À faire: Retranscrivez l'arrêt ci-dessous en entier, sans rien y changer.

Source:
- - - - - - -
CA Paris, 1re ch. sect. des urgences a, 6 novembre 1990, n° 89-006742
PARIS
Arrêt
PARTIES
Demandeur :
Fédération des Mutuelles de France (SA)
Défendeur :
Fédération française des sociétés d'assurances (SA)
COMPOSITION DE LA JURIDICTION
Président :
M. Maglioli
Conseillers :
M. Delanne, Mme Garnier
Avoués :
Me Huighe, SCP Verdun-Gastou, SCP Dauthy-Naboudet
Avocats :
Mes Lafon, Cournot, Salphati.
LA COUR statue sur l'appel de la Fédération des Mutuelles de France " FMF " d'un jugement rendu le 18 janvier 1989 par le Tribunal de Grande Instance de Paris 1re Chambre, qui l'a condamnée à payer la Fédération Française des Sociétés d'Assurances " FFSA" et à la Fédération Nationale des Syndicats d'Agents Généraux d'Assurance " FNSAGA ", outre la somme de 8.000 Francs en application de l'article 700 du Nouveau Code de Procédure Civile, celle de 1 Franc à titre de dommages-intérêts pour avoir fait publier dans le public des propos dénigrants à leur encontre, a ordonné la publication à ses frais de l'intégralité du jugement sous la rubrique " publication judiciaire " dans les journaux le " Figaro " et le " Monde " et ce, dans le mois de la signification du jugement.
Les premiers juges ont exposé les faits et la procédure.
Il suffit de rappeler que la FFSA et la FNSAGA font grief à la FMF d'avoir à leur préjudice orchestré une vaste campagne de dénigrement auprès des assurés existants ou potentiels des sociétés d'assurances dans le domaine de la protection sociale complémentaire de celle dont la fonction est assurée par la Sécurité Sociale, et ce, dans le but de voir ces assurés adhérer au régime des organismes mutualistes dont elle assure la protection des intérêts.
- - - - - - -
Enregistrements fournis:
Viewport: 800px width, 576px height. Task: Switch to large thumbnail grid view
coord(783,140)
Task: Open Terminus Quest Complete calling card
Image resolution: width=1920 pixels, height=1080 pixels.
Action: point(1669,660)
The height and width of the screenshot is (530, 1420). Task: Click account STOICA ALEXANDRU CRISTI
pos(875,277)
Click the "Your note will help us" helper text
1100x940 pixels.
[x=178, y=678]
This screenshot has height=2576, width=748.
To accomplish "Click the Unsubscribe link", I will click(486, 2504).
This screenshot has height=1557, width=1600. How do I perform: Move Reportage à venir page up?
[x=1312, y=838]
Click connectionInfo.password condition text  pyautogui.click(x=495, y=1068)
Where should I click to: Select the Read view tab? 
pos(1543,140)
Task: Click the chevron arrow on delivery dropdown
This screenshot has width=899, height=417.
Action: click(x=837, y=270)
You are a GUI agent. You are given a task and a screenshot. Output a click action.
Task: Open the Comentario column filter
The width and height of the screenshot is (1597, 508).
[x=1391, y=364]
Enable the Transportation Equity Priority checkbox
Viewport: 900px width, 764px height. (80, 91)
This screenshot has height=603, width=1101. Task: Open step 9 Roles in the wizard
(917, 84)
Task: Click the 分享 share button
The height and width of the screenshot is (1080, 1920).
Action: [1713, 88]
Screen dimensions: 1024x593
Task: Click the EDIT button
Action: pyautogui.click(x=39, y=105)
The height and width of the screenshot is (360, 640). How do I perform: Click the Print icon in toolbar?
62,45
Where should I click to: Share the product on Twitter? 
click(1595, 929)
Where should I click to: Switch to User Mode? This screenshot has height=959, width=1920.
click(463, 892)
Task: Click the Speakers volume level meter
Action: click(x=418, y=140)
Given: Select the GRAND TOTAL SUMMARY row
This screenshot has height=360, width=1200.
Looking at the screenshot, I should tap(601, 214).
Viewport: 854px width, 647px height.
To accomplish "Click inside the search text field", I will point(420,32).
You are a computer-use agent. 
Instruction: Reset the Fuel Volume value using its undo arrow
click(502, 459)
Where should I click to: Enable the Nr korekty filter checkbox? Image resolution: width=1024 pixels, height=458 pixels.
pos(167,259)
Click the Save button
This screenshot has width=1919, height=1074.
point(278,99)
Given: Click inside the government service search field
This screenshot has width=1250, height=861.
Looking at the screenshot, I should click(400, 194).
- - - - - - -
Réponse:
CA Paris, 1re ch. sect. des urgences a, 6 novembre 1990, n° 89-006742
PARIS
Arrêt
PARTIES
Demandeur :
Fédération des Mutuelles de France (SA)
Défendeur :
Fédération française des sociétés d'assurances (SA)
COMPOSITION DE LA JURIDICTION
Président :
M. Maglioli
Conseillers :
M. Delanne, Mme Garnier
Avoués :
Me Huighe, SCP Verdun-Gastou, SCP Dauthy-Naboudet
Avocats :
Mes Lafon, Cournot, Salphati.
LA COUR statue sur l'appel de la Fédération des Mutuelles de France " FMF " d'un jugement rendu le 18 janvier 1989 par le Tribunal de Grande Instance de Paris 1re Chambre, qui l'a condamnée à payer la Fédération Française des Sociétés d'Assurances " FFSA" et à la Fédération Nationale des Syndicats d'Agents Généraux d'Assurance " FNSAGA ", outre la somme de 8.000 Francs en application de l'article 700 du Nouveau Code de Procédure Civile, celle de 1 Franc à titre de dommages-intérêts pour avoir fait publier dans le public des propos dénigrants à leur encontre, a ordonné la publication à ses frais de l'intégralité du jugement sous la rubrique " publication judiciaire " dans les journaux le " Figaro " et le " Monde " et ce, dans le mois de la signification du jugement.
Les premiers juges ont exposé les faits et la procédure.
Il suffit de rappeler que la FFSA et la FNSAGA font grief à la FMF d'avoir à leur préjudice orchestré une vaste campagne de dénigrement auprès des assurés existants ou potentiels des sociétés d'assurances dans le domaine de la protection sociale complémentaire de celle dont la fonction est assurée par la Sécurité Sociale, et ce, dans le but de voir ces assurés adhérer au régime des organismes mutualistes dont elle assure la protection des intérêts.